● PROVIDED TEXT:
= = = =

The von Neumann architecture - also known as the von Neumann model or Princeton architecture - is a computer architecture based on the First Draft of a Report on the EDVAC, written by John von Neumann in 1945, describing designs discussed with John Mauchly and J. Presper Eckert at the University of Pennsylvania's Moore School of Electrical Engineering. The document describes a design architecture for an electronic digital computer with these components:
  • A processing unit with both an arithmetic logic unit and processor registers
  • A control unit that includes an instruction register and a program counter
  • Memory that stores data and instructions
  • External mass storage
  • Input and output mechanisms

von Neumann Architecture Scheme

The attribution of the invention of the architecture to von Neumann is controversial. The term von Neumann architecture has evolved to refer to any stored-program computer in which an instruction fetch and data operation cannot occur at the same time (since they share a common bus). This is referred to as the von Neumann Bottleneck, which often limits the performance of the corresponding system.

The von Neumann architecture is simpler than the Harvard Architecture (which has one dedicated set of address and data buses for reading and writing to memory and another set of address and data buses to fetch instructions).

Stored-program computers were an advancement over the manually reconfigured or fixed function computers of the 1940s. The vast majority of modern computers use the same hardware mechanism to encode and store both data and program instructions, but have caches between the CPU and memory, and, for the caches closest to the CPU, have separate caches for instructions and data, so that most instruction and data fetches use separate buses.

= = = =

● AIM 1: In the entries below, transcribe everything from the line containing "Click the BUY feature button" down to the line containing "Action: click(389, 86)", including both of those lines, with no changes.

= = = =

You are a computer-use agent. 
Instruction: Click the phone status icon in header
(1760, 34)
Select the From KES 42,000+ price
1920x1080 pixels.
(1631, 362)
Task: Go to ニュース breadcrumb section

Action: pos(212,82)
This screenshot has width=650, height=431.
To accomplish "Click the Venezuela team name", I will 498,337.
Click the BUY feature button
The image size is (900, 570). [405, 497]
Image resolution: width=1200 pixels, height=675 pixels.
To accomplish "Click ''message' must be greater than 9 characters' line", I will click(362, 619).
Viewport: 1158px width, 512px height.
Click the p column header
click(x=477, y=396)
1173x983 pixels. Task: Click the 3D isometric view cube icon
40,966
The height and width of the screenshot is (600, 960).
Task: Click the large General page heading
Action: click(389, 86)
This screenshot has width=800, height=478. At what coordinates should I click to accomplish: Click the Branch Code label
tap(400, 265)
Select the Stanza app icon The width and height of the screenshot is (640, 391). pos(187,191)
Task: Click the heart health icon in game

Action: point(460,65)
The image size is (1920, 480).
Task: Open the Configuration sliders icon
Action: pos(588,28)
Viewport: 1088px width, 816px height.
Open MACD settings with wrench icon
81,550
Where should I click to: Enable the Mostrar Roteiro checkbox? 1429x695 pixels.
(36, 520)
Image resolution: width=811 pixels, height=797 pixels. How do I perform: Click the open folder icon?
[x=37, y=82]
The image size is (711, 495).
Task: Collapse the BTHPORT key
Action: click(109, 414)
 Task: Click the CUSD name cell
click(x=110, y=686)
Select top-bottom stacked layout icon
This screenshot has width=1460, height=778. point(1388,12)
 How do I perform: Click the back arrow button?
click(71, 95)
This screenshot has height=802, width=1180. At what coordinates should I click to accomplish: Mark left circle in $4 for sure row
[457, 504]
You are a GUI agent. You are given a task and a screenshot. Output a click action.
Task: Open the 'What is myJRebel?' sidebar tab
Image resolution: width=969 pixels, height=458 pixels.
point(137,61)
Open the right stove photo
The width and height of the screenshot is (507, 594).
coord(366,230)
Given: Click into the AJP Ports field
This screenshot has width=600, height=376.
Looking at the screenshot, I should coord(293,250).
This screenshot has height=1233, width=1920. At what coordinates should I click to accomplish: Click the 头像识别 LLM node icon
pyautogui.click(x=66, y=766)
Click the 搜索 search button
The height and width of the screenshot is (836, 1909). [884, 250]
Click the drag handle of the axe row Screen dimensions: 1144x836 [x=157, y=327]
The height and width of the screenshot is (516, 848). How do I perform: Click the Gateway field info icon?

= = = =

● AIM 2: What does the von Neumann architecture passage call the limit that comes from instruction fetches and data operations sharing a common bus?

● COMPLETE ANSWER 1:
Click the BUY feature button
The image size is (900, 570). [405, 497]
Image resolution: width=1200 pixels, height=675 pixels.
To accomplish "Click ''message' must be greater than 9 characters' line", I will click(362, 619).
Viewport: 1158px width, 512px height.
Click the p column header
click(x=477, y=396)
1173x983 pixels. Task: Click the 3D isometric view cube icon
40,966
The height and width of the screenshot is (600, 960).
Task: Click the large General page heading
Action: click(389, 86)

● COMPLETE ANSWER 2: The von Neumann Bottleneck.